Rather an obscure question but somebody might just know...
Around the late 60s, Compton marketed a home spinet organ with the model number CL72. This should arouse suspicion, because it's just not like an ordinary Compton model number. The 72 could be an allusion to 1972 as many Compton numbers included two digits of the launch year, but it doesn't seem to marry up. More surprising yet is that the voicing is controlled by drawbars. To the best of my knowledge, no other Compton product had drawbars. So... was the CL72 a rebadged electronic made by someone else, and not a Compton Electrone at all?

BTW anyone interested in Compton Electrones can find lots of new material on my site at http://www.electrokinetica.org/d8/1/index.php

Lucien


Alex

Lucien, the Compton section on the website is amazing!  Thanks for an evening's enjoyment.

Lucien Nunes

Thanks for your interest and encouragement Alex, I will try to keep the momentum up and add a page or so per week, although I fear even at that rate it will be a long process! I'm trying to track down a pic of the CL72 in the meantime...

Lucien

Bobbell9

Most of the Compton Melotones had the individual stops made up of differing amounts of the harmonics engraved on the rotors.

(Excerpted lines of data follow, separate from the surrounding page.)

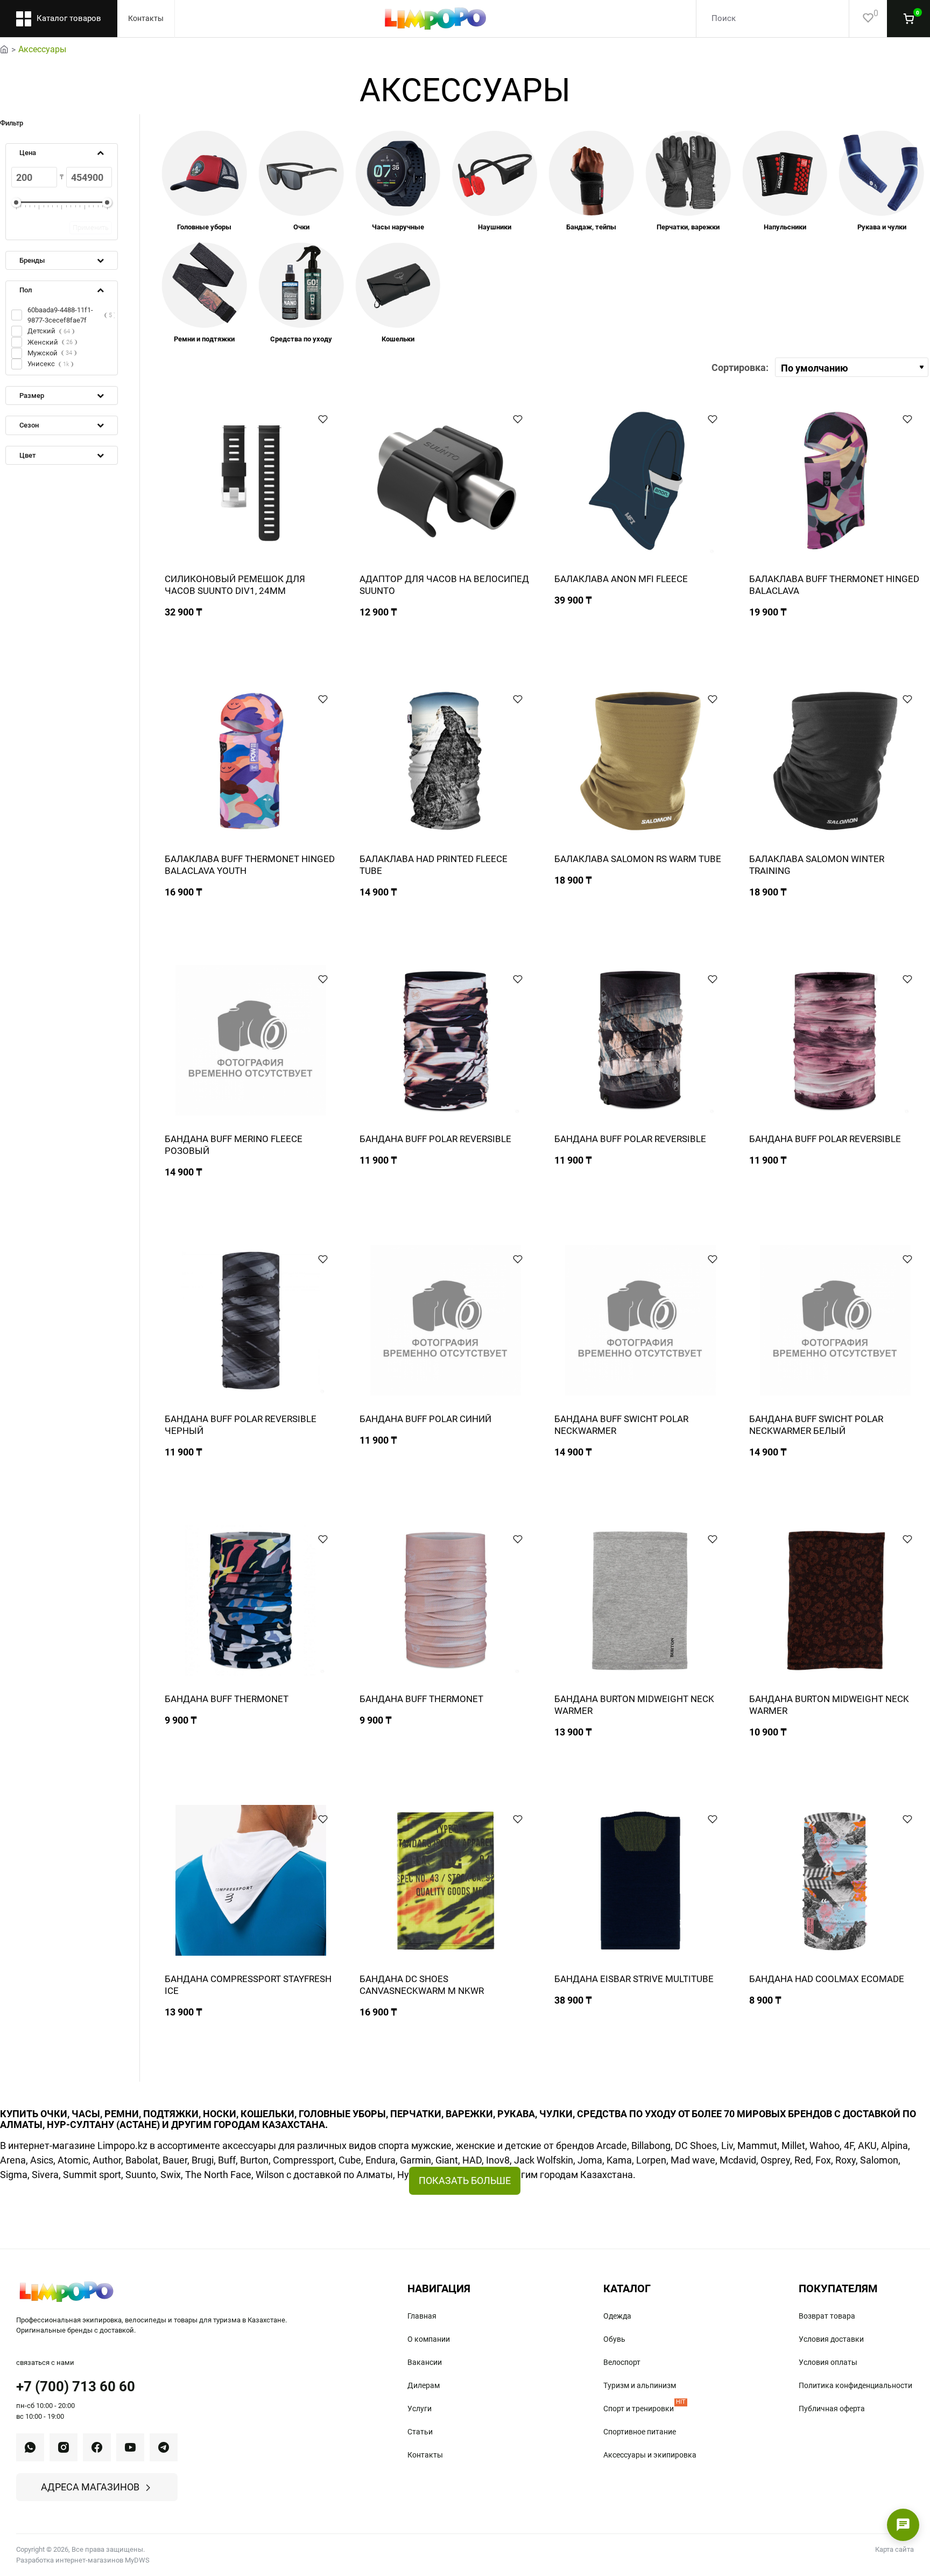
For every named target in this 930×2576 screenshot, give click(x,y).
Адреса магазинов (90, 2487)
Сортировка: (740, 367)
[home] (4, 48)
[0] (861, 18)
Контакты (146, 18)
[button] (323, 419)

This is very similar to the way that Hammond organs work and if a more or less sinusoidal set of harmonics was available engraved on the rotors a drawbar organ was feasible.

Lucien Nunes

#4
True enough, however what is significant about the CL72 is that in over 30 years of making electric organs, Compton had never yet produced anything with drawbars. They knew it was possible and Wally Fair had at Acton a self-contained remote voicing control box with what amounts to 21-step drawbars used for testing and voicing new stops. Yet in their advertising they went to some pains to point out the advantages, to an organist, of sticking with the tried and tested method of registration using ordinary recognisable stops. Whether this was due to Hammond's patents on the drawbar system, a way of distinguishing the Electrone from the 'imported' competition, or simply inertia (an attribute that seems to have held back the Electrone despite JHC's typically forward-looking approach) I don't know.

Compton did not make great inroads into the low-cost home organ market. Their production methods and underlying design were more suited to making church organs such as the successful 357, 363, CH/2 models. Their main contenders against the solid-state electronics in the late 1960s were the models HE/ 1, 2 & 3 all of which share the standard stop tab voicing system, with more or less additional gimmicks. The CL72 appears to break the mould, even the model number does not sound like a Compton number. I have not seen one nor do I know of any survivors, hence my question - does anybody know what was inside it?

Lucien

Bobbell9

Compton's even produced an immensely heavy 88 note electronic piano in the late 1970.